§ Do this:
Lay out the lines from the one with "Task: Click the 문의 inquiry button" through the one with "pyautogui.click(x=208, y=109)" as a Markdown table with the columns Row and Line, numbering each row and omitting blank lines.

§ Data provided:
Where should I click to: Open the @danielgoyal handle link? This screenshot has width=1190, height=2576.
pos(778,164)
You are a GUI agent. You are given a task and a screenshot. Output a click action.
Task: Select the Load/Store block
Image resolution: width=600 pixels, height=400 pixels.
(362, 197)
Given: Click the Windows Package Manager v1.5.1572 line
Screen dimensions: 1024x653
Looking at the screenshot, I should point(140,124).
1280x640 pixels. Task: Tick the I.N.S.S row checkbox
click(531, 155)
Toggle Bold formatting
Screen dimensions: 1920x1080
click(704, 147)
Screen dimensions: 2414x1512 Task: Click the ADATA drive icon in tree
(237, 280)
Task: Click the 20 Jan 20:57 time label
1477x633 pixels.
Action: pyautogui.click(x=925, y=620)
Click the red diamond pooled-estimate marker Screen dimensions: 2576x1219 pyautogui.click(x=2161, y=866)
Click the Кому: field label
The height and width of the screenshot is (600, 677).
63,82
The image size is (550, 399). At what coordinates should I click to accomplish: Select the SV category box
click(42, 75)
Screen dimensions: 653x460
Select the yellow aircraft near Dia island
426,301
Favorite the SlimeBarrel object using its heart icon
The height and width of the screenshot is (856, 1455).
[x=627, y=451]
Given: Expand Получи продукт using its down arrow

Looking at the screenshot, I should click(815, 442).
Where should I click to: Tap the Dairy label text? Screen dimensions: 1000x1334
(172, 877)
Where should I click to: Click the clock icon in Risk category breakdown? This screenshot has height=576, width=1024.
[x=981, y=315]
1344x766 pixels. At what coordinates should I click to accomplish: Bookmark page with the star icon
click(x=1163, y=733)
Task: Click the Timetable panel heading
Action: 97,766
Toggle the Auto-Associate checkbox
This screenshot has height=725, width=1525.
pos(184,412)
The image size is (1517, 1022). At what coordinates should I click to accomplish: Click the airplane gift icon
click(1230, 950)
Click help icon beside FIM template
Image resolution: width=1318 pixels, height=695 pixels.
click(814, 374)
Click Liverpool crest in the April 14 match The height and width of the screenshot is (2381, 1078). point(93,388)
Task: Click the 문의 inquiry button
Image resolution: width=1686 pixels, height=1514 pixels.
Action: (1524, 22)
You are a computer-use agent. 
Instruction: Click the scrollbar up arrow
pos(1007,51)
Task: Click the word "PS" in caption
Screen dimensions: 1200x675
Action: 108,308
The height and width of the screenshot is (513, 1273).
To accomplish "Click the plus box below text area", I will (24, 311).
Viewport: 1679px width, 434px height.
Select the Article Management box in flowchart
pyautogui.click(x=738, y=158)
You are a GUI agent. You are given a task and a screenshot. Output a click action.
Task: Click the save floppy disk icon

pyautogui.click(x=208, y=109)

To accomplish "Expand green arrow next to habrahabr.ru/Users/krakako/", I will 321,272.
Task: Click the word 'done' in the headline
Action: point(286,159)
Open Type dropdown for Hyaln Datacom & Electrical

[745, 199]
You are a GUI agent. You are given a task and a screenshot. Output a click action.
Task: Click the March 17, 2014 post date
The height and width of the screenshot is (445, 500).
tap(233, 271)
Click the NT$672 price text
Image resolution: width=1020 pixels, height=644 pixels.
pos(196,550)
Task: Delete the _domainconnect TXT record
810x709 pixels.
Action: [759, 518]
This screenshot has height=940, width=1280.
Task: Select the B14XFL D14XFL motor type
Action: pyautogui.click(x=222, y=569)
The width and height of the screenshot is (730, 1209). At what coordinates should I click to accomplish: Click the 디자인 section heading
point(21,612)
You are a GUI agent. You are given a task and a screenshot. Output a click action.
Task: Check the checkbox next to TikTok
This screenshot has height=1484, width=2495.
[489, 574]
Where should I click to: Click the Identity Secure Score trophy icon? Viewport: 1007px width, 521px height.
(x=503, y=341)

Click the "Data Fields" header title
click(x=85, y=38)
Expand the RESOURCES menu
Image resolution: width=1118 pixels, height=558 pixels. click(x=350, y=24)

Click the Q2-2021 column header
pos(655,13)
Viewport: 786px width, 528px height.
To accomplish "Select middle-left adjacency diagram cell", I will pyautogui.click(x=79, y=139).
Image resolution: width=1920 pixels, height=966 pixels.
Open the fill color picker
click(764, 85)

§ Complete output:
| Row | Line |
|---|---|
| 1 | Task: Click the 문의 inquiry button |
| 2 | Image resolution: width=1686 pixels, height=1514 pixels. |
| 3 | Action: (1524, 22) |
| 4 | You are a computer-use agent.  |
| 5 | Instruction: Click the scrollbar up arrow |
| 6 | pos(1007,51) |
| 7 | Task: Click the word "PS" in caption |
| 8 | Screen dimensions: 1200x675 |
| 9 | Action: 108,308 |
| 10 | The height and width of the screenshot is (513, 1273). |
| 11 | To accomplish "Click the plus box below text area", I will (24, 311). |
| 12 | Viewport: 1679px width, 434px height. |
| 13 | Select the Article Management box in flowchart |
| 14 | pyautogui.click(x=738, y=158) |
| 15 | You are a GUI agent. You are given a task and a screenshot. Output a click action. |
| 16 | Task: Click the save floppy disk icon |
| 17 | pyautogui.click(x=208, y=109) |